_EXTRACT PROVIDED_
-- BEGIN --
San Lorenzo Zinacantan lies below the high road that sweeps down into the valley. When I first saw the tops of the long white greenhouses, I wondered where the flowers traveled to from this little place in the clouds.
Now I know that flowers under plastic just begin to describe the role that nature plays in the life of this Tzotzil community, only thirty minutes from La Joya Hotel in San Cristóbal de Las Casas.
The people of Zinacantan embrace their passion for flowers in their clothing and in their churches and cemeteries. Walking in the town during a fiesta is like walking in a kaleidoscope’s tube of revolving colors. Men, women, and children wear tunics, shawls, and skirts with heavily embroidered floral designs. They outline the face of their church in flowers and pile the altars high with densely packed bouquets.
Each year the women of Zinacantan introduce a new design for their textiles. In August people come to El Dia de San Lorenzo celebration just to see the unveiling of the new colors and patterns. My favorite combination of blue and purples has given way to reds and pinks. These have been enhanced by iridescent threads among the petals, and more recently by horizontal bands of pink and blue between the bouquets. Every now and then someone sneaks in a bird or a chameleon. There’s even a rumor that Mickey Mouse once made an appearance on a shawl.
-- END --
_SUPPLIED MATERIAL_
-- BEGIN --
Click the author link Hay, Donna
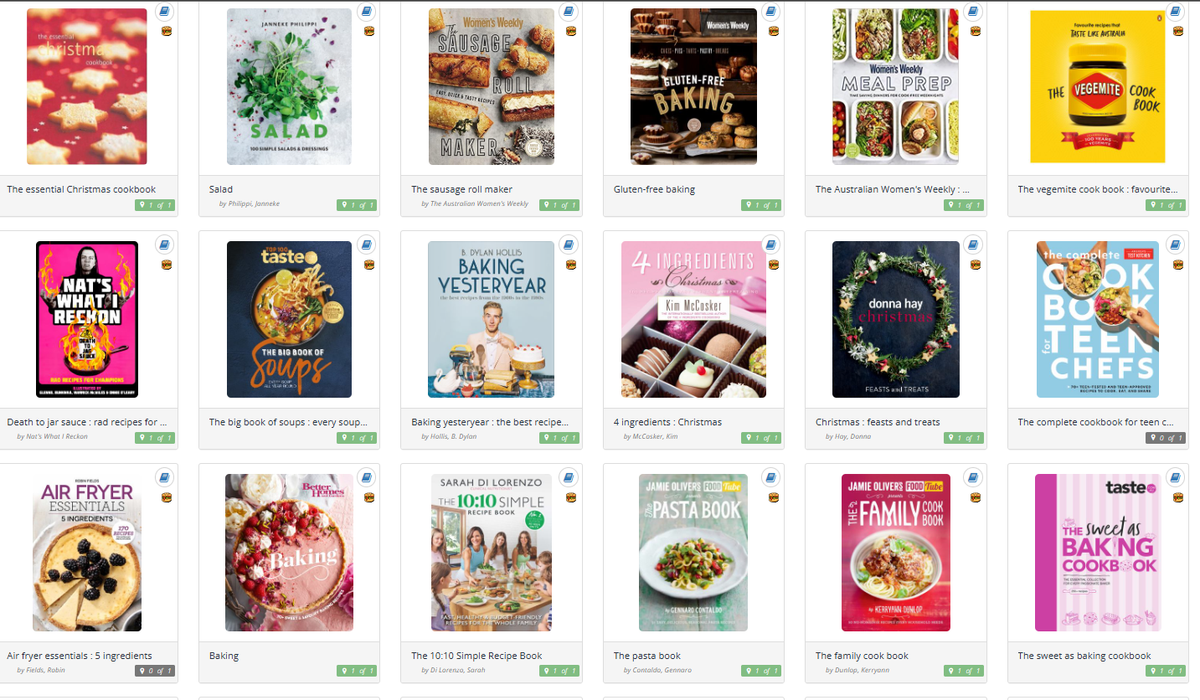1200x700 pixels. [848, 436]
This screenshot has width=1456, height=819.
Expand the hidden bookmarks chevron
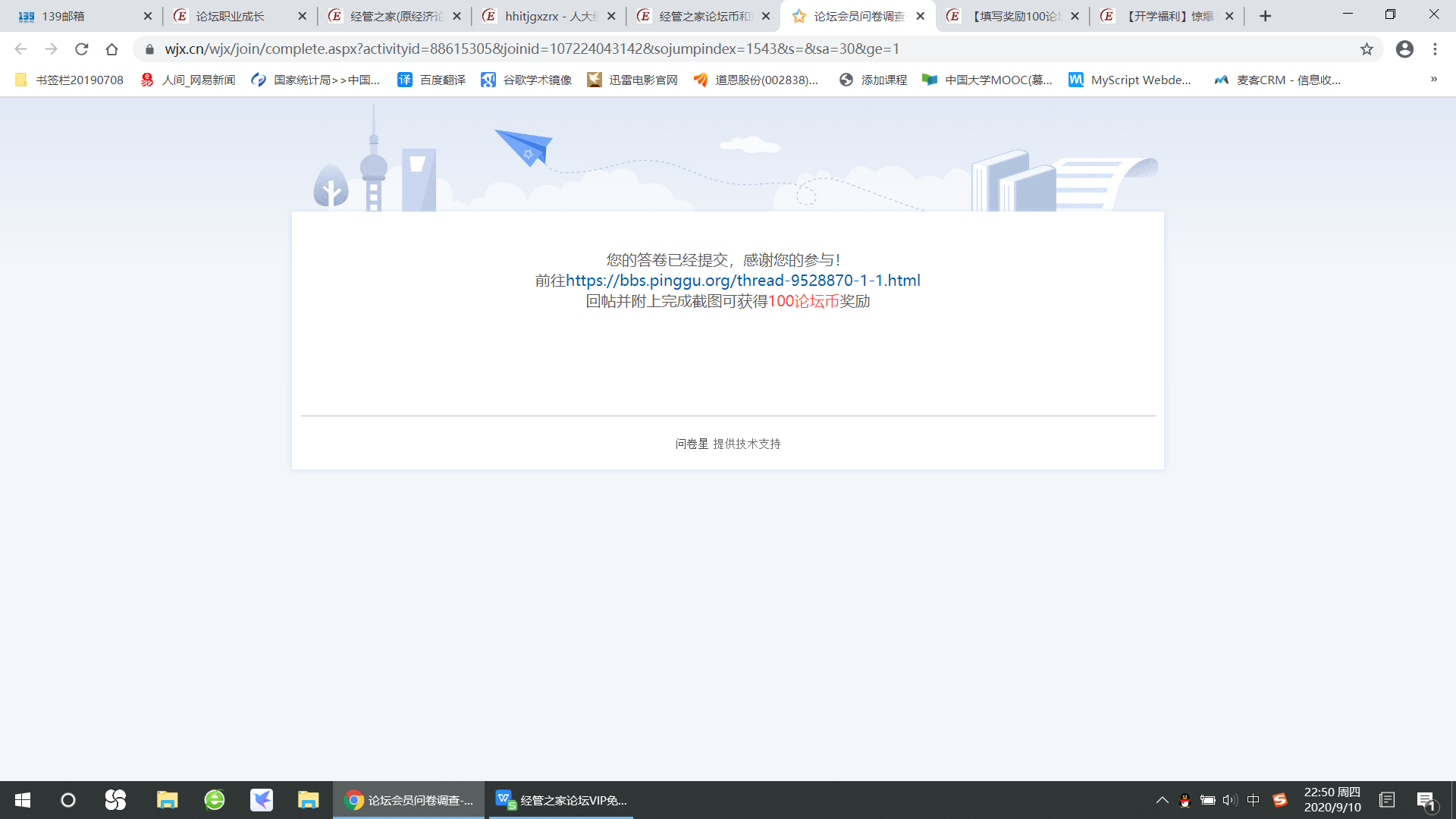(1433, 80)
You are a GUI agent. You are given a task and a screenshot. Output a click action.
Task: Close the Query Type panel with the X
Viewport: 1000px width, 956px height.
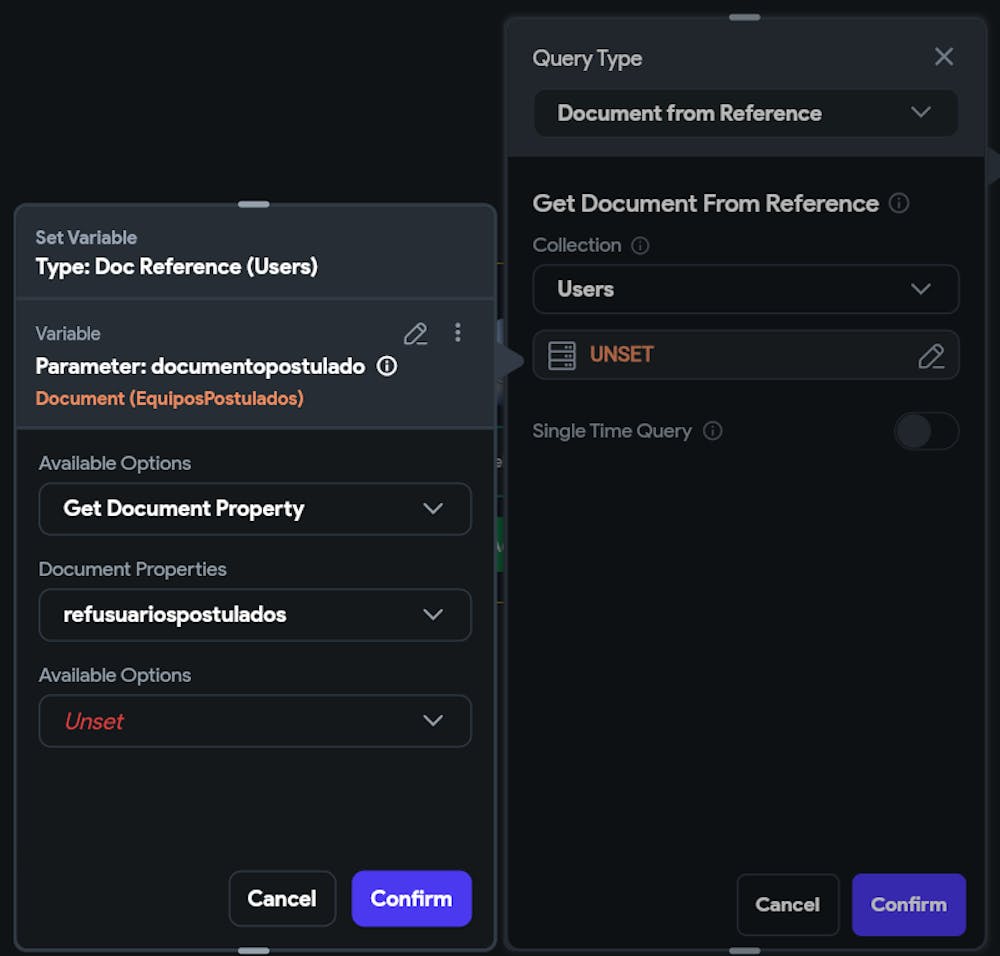943,56
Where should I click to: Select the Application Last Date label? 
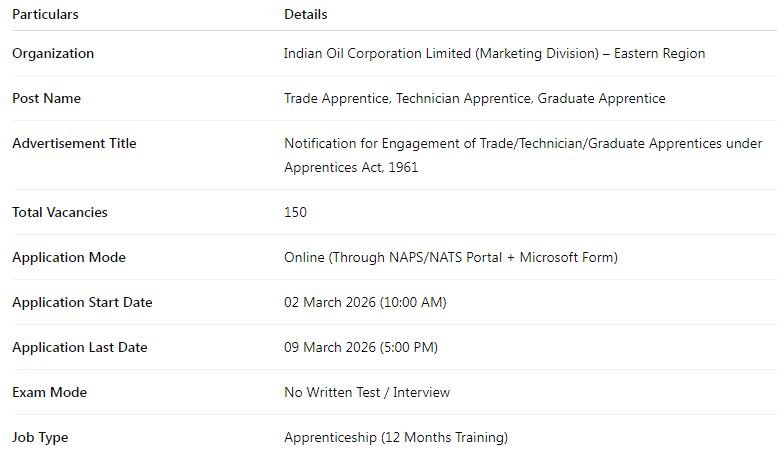(x=79, y=348)
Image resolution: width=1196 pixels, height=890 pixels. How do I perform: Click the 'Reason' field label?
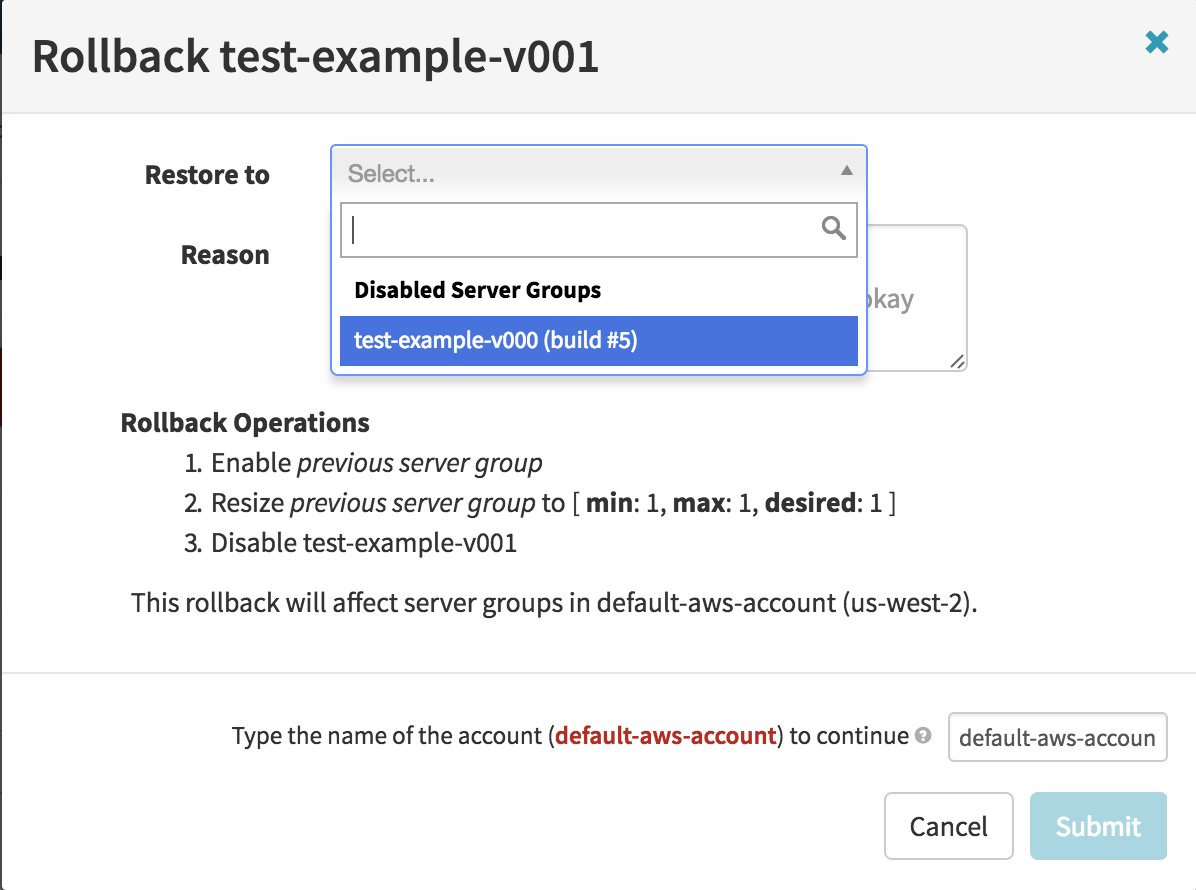[x=225, y=255]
-- END --
_EXERCISE INSTRUCTIONS_
**1)** In the Zinacantan passage, how far is the community from La Joya Hotel in San Cristóbal de Las Casas?
**2)** Please reproduce the Zinacantan passage between "Each year the" and "on a shawl.", inclusive.
**3)** List every garment that the Zinacantan passage says is worn with heavily embroidered floral designs.

_LIST OF SOLUTIONS_
**1)** Thirty minutes.

**2)**
Each year the women of Zinacantan introduce a new design for their textiles. In August people come to El Dia de San Lorenzo celebration just to see the unveiling of the new colors and patterns. My favorite combination of blue and purples has given way to reds and pinks. These have been enhanced by iridescent threads among the petals, and more recently by horizontal bands of pink and blue between the bouquets. Every now and then someone sneaks in a bird or a chameleon. There’s even a rumor that Mickey Mouse once made an appearance on a shawl.

**3)** Tunics, shawls, skirts